Hello anonymous user and thank you for your question.
For a very small volume of data, you may not see a difference. For a larger volume the difference matters.
Please let me explain to the best of my understanding.
Suppose you have a table "OrdersReceived" growing at 20 million records per month. You want to do a detailed analysis of the past month's data, focusing on the trends of small orders over time. 20 million records is a lot and might take a while to download, especially if kept as a single file.
In the RFC options, you specify to only pull orders with a value under $1000.
To speed up the process, you would use Option 2 as you described, setting partition on date, and setting lower bound to month start, end upper bound to month end. Furthermore, you set the maximum number of partitions to 32. This causes up to 32 separate requests to be sent to SAP. Each request will fetch a portion of the date range specified. Each may be written to a separate file depending upon the copy activity sink details.

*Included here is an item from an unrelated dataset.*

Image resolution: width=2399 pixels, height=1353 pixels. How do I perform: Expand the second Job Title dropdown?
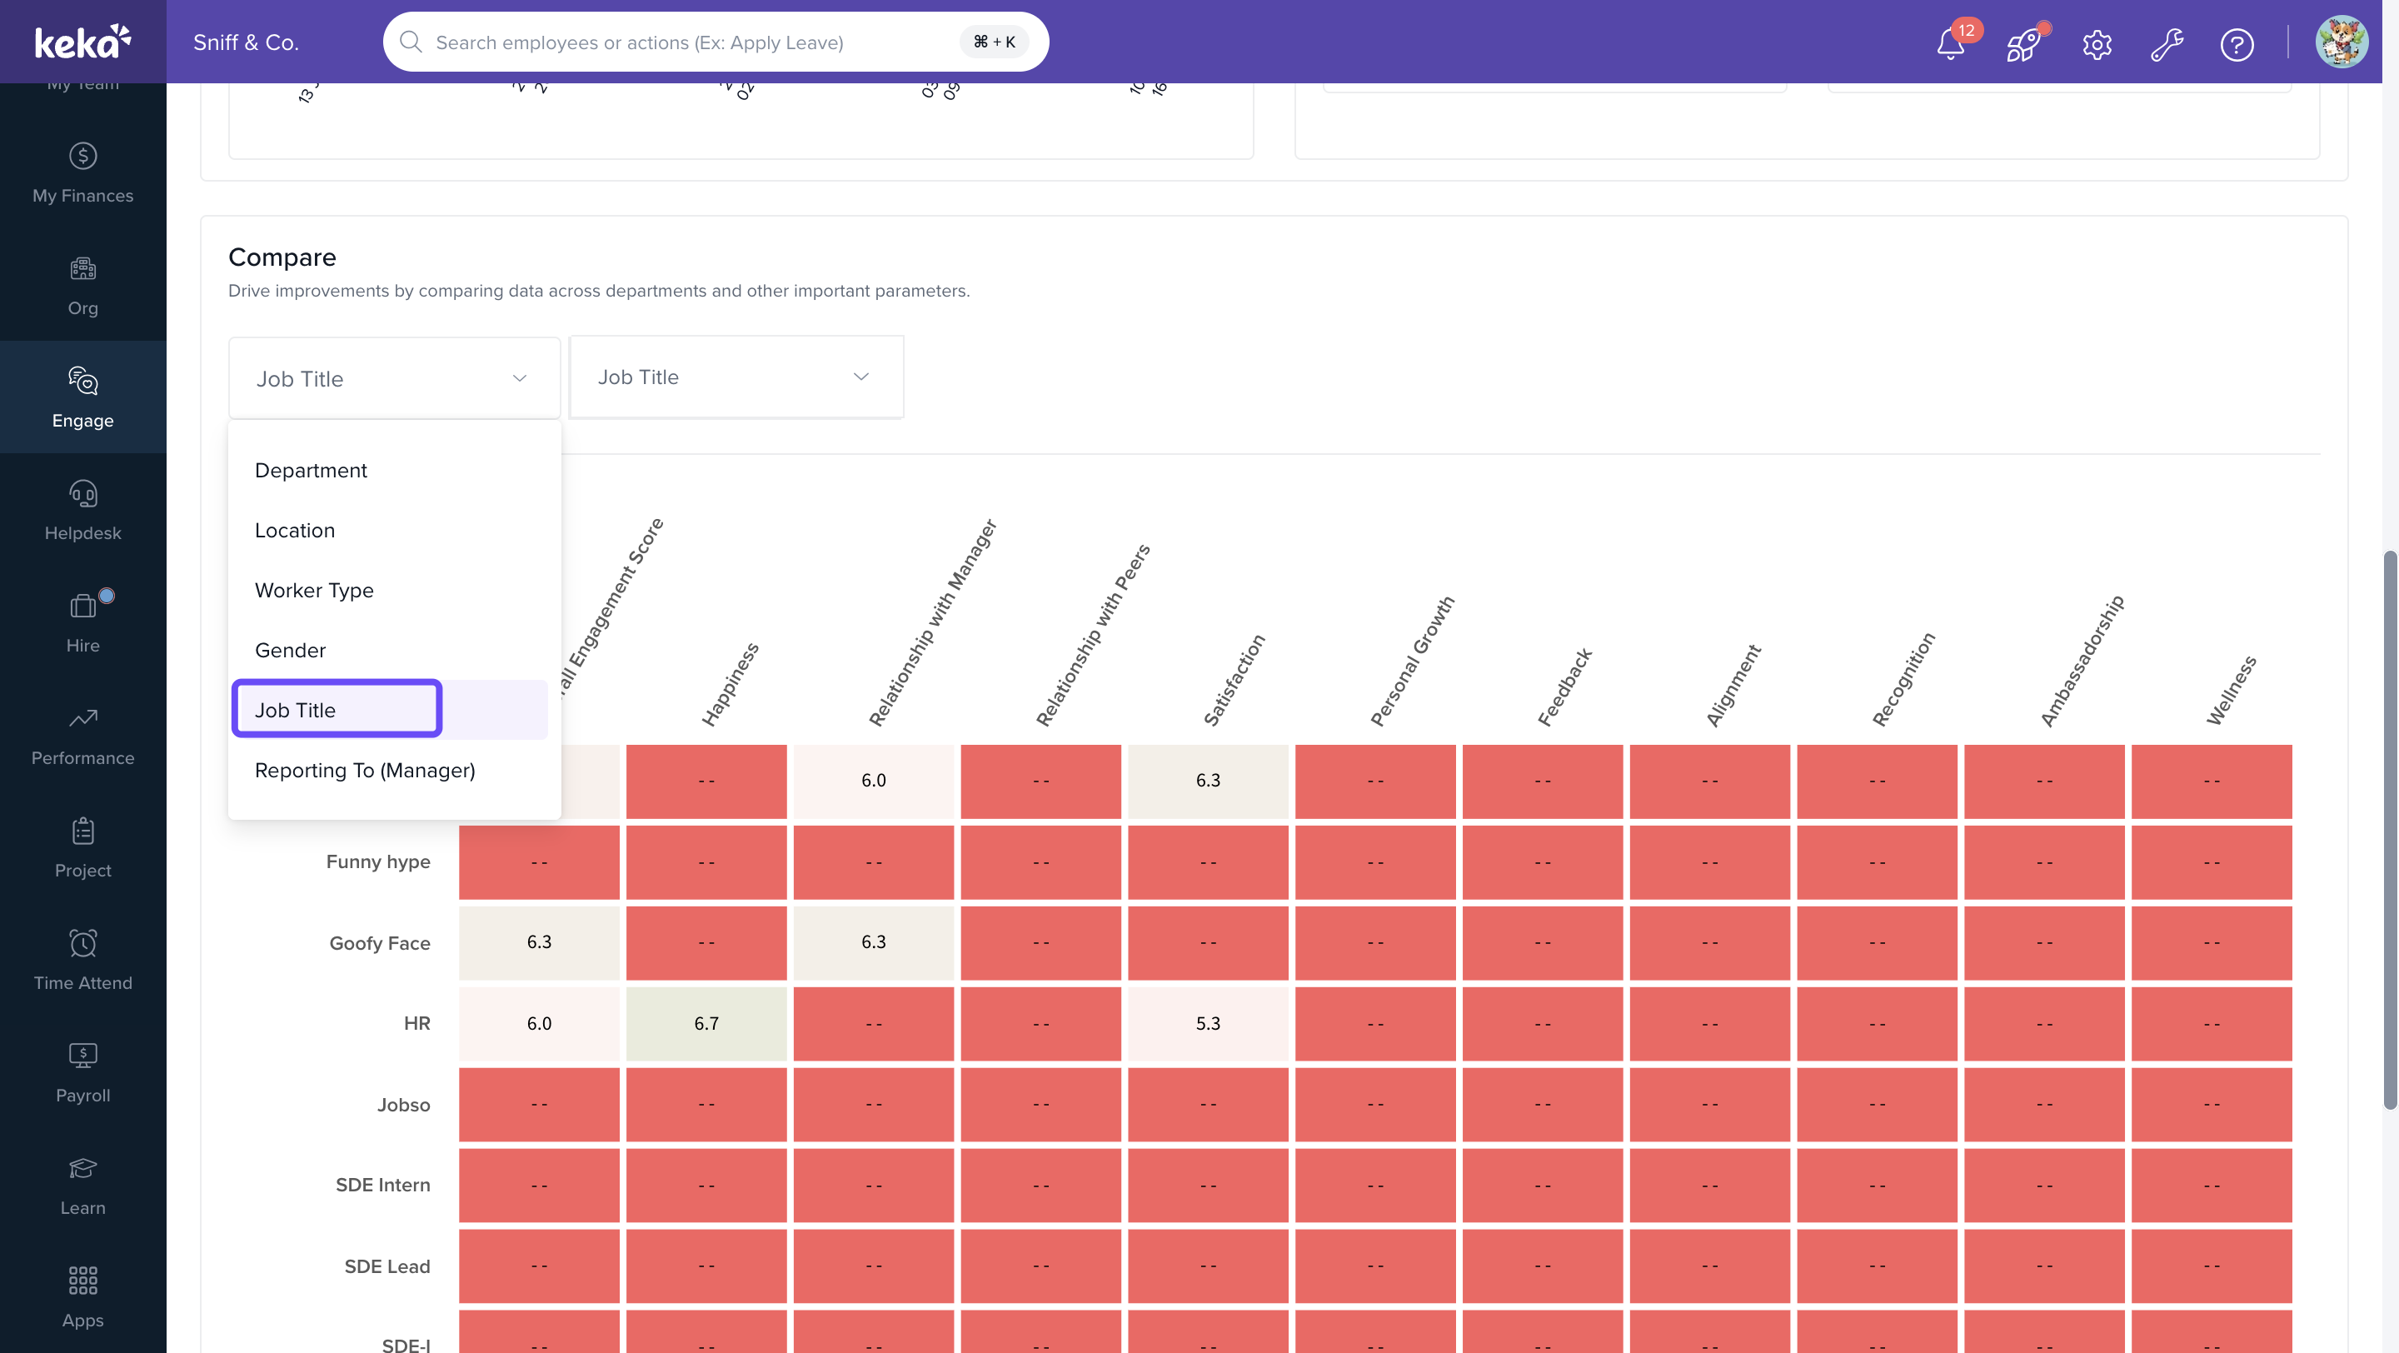pyautogui.click(x=736, y=376)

In the Copy activity settings you also choose to set parallelism to 4. This causes Data Factory to pull 4 of the partitions at a time. This is a 4 fold improvement over option 1.
If you had specified only 1 partition, then the parallelism would not help; This would be similar to option 1. If you had specified many partitions but only 1 parallelism, only 1 partition would be pulled at a time.
In short, the partitions enable you to take advantage of parallelism. The RFC is applied to every partition. The partition chunks the data into more manageable sized pieces. Depending upon how you choose the partition, this can also be leveraged for improved performance in later steps.